Assignment: Look through the material below for "from". Copy every line that contains it.

□ □ □

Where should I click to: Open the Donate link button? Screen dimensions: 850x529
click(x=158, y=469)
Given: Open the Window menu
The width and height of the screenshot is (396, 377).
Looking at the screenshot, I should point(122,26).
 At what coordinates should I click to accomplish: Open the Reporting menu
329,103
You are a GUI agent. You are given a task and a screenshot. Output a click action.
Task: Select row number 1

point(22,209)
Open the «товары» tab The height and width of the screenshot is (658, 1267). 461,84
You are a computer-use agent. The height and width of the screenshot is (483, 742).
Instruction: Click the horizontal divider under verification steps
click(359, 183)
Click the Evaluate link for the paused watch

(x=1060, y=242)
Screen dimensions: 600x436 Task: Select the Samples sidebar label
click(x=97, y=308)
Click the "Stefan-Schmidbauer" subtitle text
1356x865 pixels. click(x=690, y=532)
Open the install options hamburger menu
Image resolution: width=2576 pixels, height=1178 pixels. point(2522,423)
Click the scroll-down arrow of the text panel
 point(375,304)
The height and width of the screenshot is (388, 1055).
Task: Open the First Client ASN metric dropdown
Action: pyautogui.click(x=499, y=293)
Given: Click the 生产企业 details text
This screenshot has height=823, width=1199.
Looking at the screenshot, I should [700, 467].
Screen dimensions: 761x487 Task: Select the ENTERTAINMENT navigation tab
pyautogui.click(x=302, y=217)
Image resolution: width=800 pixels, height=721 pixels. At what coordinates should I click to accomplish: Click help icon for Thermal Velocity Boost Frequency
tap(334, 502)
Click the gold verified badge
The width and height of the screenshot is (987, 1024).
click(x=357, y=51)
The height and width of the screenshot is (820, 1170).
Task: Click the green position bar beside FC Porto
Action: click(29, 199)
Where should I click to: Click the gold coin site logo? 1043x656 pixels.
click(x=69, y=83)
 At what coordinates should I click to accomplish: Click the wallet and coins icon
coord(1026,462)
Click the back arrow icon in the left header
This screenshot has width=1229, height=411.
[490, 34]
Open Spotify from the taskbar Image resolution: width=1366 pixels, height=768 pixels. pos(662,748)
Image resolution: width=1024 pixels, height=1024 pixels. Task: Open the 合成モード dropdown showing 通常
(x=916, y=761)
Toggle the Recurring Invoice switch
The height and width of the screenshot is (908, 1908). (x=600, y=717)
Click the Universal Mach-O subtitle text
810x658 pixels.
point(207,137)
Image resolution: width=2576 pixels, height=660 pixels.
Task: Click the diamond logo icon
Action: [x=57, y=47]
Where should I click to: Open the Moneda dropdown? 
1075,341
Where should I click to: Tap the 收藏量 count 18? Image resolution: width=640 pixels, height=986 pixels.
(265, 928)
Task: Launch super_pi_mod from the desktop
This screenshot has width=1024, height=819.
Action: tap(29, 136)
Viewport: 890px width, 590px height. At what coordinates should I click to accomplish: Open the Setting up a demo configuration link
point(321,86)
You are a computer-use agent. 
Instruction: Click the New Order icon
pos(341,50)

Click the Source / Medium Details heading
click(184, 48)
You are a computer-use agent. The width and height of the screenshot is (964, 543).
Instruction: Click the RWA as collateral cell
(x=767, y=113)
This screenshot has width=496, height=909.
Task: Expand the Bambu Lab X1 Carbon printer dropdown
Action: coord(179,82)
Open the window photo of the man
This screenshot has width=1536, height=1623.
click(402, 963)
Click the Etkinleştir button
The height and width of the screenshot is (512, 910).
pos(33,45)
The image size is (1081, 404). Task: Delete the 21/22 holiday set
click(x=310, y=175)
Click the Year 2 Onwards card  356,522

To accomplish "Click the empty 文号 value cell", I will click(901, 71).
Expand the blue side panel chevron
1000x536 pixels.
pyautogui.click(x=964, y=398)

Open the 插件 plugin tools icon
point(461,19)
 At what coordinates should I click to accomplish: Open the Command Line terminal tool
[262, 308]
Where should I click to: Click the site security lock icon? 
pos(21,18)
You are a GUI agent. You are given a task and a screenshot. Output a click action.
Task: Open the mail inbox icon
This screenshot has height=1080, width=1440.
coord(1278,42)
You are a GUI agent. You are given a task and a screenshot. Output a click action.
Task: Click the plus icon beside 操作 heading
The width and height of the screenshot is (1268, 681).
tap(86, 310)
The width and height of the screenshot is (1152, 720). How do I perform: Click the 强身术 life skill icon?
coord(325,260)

□ □ □

Your solution:
Open Spotify from the taskbar Image resolution: width=1366 pixels, height=768 pixels. pos(662,748)
Task: Launch super_pi_mod from the desktop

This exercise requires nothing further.